El vehículo, un lujoso modelo de principios de siglo, se detiene ante un edificio de lo más corriente. El chófer, debidamente uniformado, acude solícito a abrir la portezuela de atrás. De su interior sale un joven de cabellos rubios, tez pálida y vestido con chaqueta y corbata.
Alguien -que no vemos- abre la puerta del zaguán al muchacho, que sube con paso ligero los escalones de una escalera sin lustre, que ha de llevarle a la entrada de un aula. Dentro de ella, otros chicos permanecen sentados en sus bancos, tras los pupitres, mientras uno de sus compañeros comparece ante lo que parece un tribunal de profesores.
Nuestro protagonista toma asiento en primera fila y aguarda a que el examinando concluya su ingrato trance. Una vez finalizada la prueba oral, el chico, cabizbajo y derrotado, vuelve a su sitio y el catedrático que preside la mesa, de apergaminado y atildado aspecto, como el de los demás (una verdadera colección de carcamales con perilla y algún que otro bisoñé inocultable), le hace una seña al recién llegado para que se aproxime.
-Don Alfonso… -Le conmina el presidente.
El interpelado se acerca no sin cierta timidez titubeante.
-Muy bien, don Alfonso. La pregunta que vamos a plantearle es la siguiente: díganos la línea de sucesión completa de la dinastía Borbón, desde el primero de estos reyes y reinas hasta el actual heredero de la corona de España.
El niño, que acoge el envite con un asomo de duda fugaz dibujada en el rostro, parece sopesar la respuesta durante unos interminables segundos y luego emprende la consabida retahíla, con los ojos cerrados, para tener una mayor concentración.
-Felipe V, Luis I, Fernando VI, Carlos III, Carlos IV, Fernando VII, Isabel II, Alfonso XII, papá y yo…
-¡¡¡Muy bien, alteza, muy bien!!! -Se apresura a exclamar el presidente del tribunal, ante las miradas y asentimientos aprobatorios de sus colegas- Puede su alteza retirarse. Ha obtenido el título de Bachiller con Matrícula de Honor…

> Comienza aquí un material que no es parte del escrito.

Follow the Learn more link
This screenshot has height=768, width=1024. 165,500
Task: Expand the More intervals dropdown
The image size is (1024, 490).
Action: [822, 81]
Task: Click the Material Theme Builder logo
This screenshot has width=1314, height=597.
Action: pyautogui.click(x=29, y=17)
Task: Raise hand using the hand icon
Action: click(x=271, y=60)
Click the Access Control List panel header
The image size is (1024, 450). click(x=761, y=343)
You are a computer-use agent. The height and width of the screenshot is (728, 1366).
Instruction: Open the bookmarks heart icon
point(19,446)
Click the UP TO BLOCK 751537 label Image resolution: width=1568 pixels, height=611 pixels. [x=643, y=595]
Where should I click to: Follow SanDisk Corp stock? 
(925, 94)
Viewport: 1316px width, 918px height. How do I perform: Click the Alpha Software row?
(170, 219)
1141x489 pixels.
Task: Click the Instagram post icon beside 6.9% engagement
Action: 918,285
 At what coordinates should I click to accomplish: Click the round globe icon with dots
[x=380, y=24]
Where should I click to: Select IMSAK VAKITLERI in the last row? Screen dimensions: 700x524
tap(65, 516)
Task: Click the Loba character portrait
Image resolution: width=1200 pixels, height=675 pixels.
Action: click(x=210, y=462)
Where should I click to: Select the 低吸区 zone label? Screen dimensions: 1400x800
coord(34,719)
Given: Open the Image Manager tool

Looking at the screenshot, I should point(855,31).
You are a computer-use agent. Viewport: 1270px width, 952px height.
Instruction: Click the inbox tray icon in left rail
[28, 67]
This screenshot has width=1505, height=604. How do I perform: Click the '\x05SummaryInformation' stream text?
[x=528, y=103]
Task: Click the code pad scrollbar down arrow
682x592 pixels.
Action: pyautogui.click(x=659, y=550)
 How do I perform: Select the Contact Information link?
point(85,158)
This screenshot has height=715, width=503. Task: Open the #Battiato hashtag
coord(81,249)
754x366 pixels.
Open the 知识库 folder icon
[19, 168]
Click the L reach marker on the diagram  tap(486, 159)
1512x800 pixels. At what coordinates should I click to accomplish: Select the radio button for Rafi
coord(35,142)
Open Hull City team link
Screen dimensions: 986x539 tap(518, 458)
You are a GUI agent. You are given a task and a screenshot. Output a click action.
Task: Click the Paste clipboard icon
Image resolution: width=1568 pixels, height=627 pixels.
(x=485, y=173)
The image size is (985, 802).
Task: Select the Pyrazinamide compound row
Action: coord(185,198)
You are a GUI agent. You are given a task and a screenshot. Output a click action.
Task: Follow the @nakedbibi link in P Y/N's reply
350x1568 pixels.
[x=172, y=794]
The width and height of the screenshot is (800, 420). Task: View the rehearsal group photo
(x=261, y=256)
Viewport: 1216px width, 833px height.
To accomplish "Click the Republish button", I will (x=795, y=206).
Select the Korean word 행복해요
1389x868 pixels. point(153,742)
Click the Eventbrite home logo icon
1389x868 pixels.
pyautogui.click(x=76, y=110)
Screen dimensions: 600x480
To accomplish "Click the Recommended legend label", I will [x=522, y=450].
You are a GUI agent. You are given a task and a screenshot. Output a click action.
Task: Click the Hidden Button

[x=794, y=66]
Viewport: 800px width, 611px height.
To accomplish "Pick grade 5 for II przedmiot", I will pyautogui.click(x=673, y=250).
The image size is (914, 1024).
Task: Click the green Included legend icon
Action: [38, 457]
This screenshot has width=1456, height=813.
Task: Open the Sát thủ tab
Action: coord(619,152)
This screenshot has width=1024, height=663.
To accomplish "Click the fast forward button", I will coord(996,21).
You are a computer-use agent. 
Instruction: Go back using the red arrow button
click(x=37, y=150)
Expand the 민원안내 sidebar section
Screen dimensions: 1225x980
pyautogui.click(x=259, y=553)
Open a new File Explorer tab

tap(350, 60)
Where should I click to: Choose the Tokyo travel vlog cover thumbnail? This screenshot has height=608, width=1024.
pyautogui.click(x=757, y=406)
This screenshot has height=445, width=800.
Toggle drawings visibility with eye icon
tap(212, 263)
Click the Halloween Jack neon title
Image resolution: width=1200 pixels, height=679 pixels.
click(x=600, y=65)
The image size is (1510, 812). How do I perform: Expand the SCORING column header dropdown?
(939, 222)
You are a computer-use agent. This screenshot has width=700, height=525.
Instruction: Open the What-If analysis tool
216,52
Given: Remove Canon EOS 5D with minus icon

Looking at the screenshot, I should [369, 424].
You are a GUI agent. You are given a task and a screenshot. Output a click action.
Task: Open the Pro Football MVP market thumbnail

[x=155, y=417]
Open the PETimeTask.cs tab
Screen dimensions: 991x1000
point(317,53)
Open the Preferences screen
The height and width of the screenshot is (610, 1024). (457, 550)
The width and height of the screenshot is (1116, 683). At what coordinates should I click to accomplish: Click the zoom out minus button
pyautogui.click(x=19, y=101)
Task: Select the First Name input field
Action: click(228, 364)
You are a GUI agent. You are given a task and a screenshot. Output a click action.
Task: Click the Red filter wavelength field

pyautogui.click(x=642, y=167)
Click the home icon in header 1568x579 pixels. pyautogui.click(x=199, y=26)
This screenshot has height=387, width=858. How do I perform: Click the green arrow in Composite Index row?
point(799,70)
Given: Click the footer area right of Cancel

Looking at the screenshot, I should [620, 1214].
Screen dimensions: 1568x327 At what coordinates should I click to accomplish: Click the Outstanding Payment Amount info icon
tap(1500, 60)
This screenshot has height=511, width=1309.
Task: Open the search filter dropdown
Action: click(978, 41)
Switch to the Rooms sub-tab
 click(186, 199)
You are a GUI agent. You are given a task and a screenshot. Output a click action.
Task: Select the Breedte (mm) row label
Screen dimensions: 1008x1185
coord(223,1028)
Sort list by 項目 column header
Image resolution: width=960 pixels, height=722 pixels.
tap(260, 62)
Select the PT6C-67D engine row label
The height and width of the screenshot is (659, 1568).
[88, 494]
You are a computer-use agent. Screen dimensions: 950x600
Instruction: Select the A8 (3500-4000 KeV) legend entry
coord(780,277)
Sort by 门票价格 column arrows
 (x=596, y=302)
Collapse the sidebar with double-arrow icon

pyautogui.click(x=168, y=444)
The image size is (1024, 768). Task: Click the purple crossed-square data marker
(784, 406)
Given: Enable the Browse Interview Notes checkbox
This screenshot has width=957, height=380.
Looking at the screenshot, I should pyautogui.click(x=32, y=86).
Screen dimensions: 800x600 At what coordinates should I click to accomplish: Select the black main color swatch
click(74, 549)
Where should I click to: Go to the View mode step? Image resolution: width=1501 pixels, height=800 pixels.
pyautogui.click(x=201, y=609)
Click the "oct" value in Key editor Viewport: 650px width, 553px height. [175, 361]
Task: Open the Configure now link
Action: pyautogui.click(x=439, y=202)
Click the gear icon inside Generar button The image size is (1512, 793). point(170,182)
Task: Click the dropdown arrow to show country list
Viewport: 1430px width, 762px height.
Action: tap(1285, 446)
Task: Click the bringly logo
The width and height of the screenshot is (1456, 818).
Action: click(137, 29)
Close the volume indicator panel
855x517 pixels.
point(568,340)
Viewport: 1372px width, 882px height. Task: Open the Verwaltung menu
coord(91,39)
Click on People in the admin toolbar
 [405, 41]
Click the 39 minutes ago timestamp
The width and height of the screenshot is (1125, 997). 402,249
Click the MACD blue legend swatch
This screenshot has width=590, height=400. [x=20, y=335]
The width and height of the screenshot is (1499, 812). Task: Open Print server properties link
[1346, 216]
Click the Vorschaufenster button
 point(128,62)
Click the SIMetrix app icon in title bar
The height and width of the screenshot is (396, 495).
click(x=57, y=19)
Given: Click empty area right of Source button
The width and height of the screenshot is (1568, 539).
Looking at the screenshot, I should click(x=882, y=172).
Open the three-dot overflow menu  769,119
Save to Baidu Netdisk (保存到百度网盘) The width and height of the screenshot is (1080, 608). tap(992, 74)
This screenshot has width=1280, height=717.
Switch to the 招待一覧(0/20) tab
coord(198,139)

Nada más oír su calificación, el joven, francamente satisfecho y orgulloso, dirige una mirada de agradecimiento a sus examinadores y se retira de la sala con la misma discreción con la que había ingresado en ella.
* * *
Si la memoria no me falla, con este magnífico gag arranca la película de Luis García Berlanga, Novio a la vista, el tercero de sus largometrajes, estrenado en 1954, un año después del anterior, ¡Bienvenido, Míster Marshall!
Se trata de una deliciosa y encantadora comedia de época, ambientada en una ficticia localidad levantina, en los estertores de la I Guerra Mundial, que evoca con exquisito gusto y austera melancolía el final de la infancia y los agridulces vaivenes de los primeros amores. Basada en un argumento de Edgar Neville, Novio a la vista es una agradable rareza, una joya un tanto olvidada, dentro de la filmografía de su director, y que guarda más parentesco con las fábulas campestres del cineasta Jean Renoir que con la cáustica, bizarra y esperpéntica comicidad que destilan las obras maestras que, posteriormente, concibió junto a Rafael Azcona.
Sirva pues la anécdota apócrifa, recreada más arriba, como jocosa e hilarante demostración de que, transcurridos cien años desde entonces, en la universidad española el rigor científico, la objetividad académica y la calidad docente siguen, más o menos, igual de bien.